A Mental Health Provider Fighting for Nevada’s Future
Join The Campaign Nevada Assembly D-36 (D)
Meet Jon Penn

Experience Across Healthcare, Business, and Public Service.

Expanding care, strengthening schools, and building economic stability across all of District 36, including Nye County, Summerlin West, Skye Canyon, and Blue Diamond.

Mind Over Chatter

Dr. Jon Penn Junejo, DNP

Dr. Jon Penn Junejo is a board-certified psychiatric provider running for the Nevada State Assembly to expand access to mental healthcare, strengthen public education, and support real economic stability for working families.

After years working on the frontlines of healthcare, he has seen how often systems fail the people they are meant to serve—and he is running to deliver solutions that work in practice, not just in theory.

A Provider Who Understands Crisis

Jon specializes in the diagnosis and treatment of mental health conditions through medication management, psychotherapy, and evidence-based care, with a focus on PTSD and suicide prevention among veterans.

He earned his doctorate in psychiatry from Columbia University Medical Center and trained at the New York State Psychiatric Institute, working across inpatient, outpatient, and research settings.

During the COVID-19 pandemic, he served with AmeriCorps supporting foster youth, and later worked in rural ICUs as a CNA and clinical trainee—supporting patients and families in moments of extreme crisis.

He has practiced rural psychiatry in Washington, Arizona, and Nevada, working directly in underserved communities where access to care is limited and delayed treatment often becomes crisis care. .

Why District 36

District 36 brings together two very different lived experiences: In rural areas like Nye County, residents often face long travel times for mental health and medical care, limited specialty services, and gaps in educational resources and staffing.

In Clark County communities like Summerlin West, Skye Canyon, and Blue Diamond, rapid population growth has created pressure on schools, healthcare access, housing affordability, and wait times for essential services.

While the challenges look different, the underlying issue is the same: systems that are not keeping up with the needs of the people they serve.

Jon’s career has been spent working in both rural and urban healthcare environments, giving him direct experience with how these gaps show up across the district—and how they can be addressed through coordinated, practical policy.

A Life Built on Service and Adaptability

Jon’s path to public service began long before his medical training.

Born in Sindh and raised across multiple states, he experienced 12 school transitions before high school—an upbringing that shaped his adaptability and ability to connect with people from all backgrounds.

He earned degrees in economics, business, and healthcare leadership from the University of Utah, Duke University (Fuqua School of Business), and Saint Louis University, and later worked in healthcare strategy and operations, as well as launching a real estate business in Nevada.

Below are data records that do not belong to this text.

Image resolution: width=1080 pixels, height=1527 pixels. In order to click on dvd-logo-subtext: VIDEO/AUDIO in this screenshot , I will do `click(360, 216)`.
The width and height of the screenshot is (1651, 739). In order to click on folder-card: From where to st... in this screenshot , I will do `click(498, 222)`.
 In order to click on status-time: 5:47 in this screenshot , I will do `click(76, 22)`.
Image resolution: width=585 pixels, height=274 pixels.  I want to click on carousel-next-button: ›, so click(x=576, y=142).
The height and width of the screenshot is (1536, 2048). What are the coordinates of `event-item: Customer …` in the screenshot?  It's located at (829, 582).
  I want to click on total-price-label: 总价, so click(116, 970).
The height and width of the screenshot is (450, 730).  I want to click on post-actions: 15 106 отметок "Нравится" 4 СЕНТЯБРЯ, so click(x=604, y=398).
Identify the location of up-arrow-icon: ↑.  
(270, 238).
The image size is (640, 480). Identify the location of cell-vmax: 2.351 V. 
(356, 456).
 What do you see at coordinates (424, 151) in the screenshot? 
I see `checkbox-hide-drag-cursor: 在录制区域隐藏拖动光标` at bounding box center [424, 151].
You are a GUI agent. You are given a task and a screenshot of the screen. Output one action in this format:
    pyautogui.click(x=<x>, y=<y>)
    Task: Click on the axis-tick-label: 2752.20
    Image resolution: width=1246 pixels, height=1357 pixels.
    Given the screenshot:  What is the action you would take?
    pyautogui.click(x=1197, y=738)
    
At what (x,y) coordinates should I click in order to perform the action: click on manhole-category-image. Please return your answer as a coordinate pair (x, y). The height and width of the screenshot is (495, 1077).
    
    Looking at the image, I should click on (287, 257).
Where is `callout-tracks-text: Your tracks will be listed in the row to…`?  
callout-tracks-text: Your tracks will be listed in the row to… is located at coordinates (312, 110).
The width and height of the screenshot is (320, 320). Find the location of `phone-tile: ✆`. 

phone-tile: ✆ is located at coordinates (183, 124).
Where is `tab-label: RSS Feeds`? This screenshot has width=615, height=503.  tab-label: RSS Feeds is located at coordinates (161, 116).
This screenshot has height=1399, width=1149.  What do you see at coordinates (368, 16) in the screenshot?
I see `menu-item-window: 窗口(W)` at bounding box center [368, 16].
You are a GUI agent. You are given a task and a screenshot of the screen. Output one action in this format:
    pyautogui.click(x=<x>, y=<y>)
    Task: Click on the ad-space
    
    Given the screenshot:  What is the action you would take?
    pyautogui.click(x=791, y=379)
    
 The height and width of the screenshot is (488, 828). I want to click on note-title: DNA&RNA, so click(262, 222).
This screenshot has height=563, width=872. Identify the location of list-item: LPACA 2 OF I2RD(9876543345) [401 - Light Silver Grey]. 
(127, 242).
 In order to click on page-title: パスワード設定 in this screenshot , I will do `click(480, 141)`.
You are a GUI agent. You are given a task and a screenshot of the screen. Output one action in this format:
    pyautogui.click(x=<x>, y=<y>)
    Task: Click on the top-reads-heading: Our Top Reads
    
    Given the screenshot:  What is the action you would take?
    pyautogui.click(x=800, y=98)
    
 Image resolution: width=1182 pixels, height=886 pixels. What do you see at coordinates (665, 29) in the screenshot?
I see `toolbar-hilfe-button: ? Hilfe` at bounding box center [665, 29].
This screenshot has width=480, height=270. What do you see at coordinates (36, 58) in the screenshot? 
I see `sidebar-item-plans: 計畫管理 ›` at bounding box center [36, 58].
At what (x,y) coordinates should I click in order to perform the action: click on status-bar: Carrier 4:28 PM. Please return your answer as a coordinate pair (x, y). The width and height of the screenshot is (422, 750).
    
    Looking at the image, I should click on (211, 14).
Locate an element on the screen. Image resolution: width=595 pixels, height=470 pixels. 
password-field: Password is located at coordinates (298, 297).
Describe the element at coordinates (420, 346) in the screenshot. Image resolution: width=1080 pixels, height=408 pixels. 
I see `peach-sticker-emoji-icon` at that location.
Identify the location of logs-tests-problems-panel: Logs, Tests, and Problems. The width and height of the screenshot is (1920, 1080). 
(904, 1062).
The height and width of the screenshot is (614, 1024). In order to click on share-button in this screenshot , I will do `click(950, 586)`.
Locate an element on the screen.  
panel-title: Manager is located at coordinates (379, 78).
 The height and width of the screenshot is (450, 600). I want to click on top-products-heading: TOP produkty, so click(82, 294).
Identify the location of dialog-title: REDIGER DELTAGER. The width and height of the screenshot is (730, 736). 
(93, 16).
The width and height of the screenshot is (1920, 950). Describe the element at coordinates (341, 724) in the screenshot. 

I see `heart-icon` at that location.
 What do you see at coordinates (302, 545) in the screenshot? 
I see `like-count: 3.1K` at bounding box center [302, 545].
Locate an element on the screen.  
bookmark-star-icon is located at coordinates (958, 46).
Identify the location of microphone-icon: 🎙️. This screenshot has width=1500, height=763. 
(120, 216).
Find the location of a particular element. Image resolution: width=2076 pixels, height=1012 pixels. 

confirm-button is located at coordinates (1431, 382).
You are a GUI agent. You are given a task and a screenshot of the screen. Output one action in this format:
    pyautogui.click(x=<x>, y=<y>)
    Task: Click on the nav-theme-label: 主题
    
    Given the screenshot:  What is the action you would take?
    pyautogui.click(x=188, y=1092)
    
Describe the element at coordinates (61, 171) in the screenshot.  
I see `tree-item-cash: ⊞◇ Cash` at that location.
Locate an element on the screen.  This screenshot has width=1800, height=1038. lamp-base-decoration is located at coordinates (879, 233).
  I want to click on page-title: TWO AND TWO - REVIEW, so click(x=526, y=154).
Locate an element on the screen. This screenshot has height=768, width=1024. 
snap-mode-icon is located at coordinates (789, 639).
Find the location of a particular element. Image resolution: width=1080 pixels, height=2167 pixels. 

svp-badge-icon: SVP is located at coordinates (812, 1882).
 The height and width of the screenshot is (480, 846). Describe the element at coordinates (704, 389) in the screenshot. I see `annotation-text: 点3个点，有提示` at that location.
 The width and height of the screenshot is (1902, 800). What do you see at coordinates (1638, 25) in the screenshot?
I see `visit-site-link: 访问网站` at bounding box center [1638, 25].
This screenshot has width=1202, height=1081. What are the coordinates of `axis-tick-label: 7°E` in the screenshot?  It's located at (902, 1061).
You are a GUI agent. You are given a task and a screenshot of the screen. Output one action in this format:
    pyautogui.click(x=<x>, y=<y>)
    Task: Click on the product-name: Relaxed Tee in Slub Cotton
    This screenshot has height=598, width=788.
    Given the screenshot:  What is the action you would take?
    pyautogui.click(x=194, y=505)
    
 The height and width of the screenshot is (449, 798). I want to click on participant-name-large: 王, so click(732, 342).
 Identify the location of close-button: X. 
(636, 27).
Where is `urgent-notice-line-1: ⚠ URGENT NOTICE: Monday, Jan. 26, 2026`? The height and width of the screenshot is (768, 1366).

During the COVID-19 pandemic, he made a decisive shift into clinical care, completing advanced medical training and ultimately earning his doctorate in psychiatry at Columbia University.

Why He’s Running

Jon’s experience has shown him a consistent truth: when systems fail—healthcare, education, or economic opportunity—people carry the burden. He is running for three core priorities:

  • Expanding access to mental and primary healthcare
  • Strengthening public schools for every neighborhood
  • Supporting economic stability — from cost of living to job growth

Listen first. Understand the system. Fix what is broken.

What guides the campaign

Service. Listening. Systems That Work.

01

Why I’m running

Too many families are doing everything right and still falling behind. When healthcare is delayed, schools are under-resourced, and economic opportunity feels out of reach, people are pushed toward crisis instead of supported early. This campaign is about fixing those systems before that happens. .

02

Why District 36 matters

District 36 brings together rural communities in Nye County and growing areas in Clark County. The challenges may look different—distance and access in rural areas, growth and capacity in suburban communities—but the outcome is the same: people are waiting too long for the support they need. This district deserves representation that understands both sides and works to close those gaps.

03

How I’ll lead

With transparency, practical problem-solving, and a focus on results. That means listening first, understanding how systems are actually functioning, and working across perspectives to deliver solutions that improve daily life—not just headlines. That belief is at the center of this campaign—and it applies across the issues that shape everyday life: healthcare, education, housing, infrastructure, and economic stability.

People should not have to reach a breaking point before someone listens.

That belief is at the center of this campaign. It applies to mental health, primary healthcare, education, housing, public safety, infrastructure, and the daily cost of living.

Priorities rooted in real life.

Mental Health & Primary Care: Accessible care before problems become emergencies.

Education With Purpose: Stronger schools, real pathways, and support for every student.

Affordability & Housing Stability: Helping families keep up with rising costs and stay rooted in their communities.

Jobs & Infrastructure: Smarter investment in roads, local growth, skilled trades, and small business development.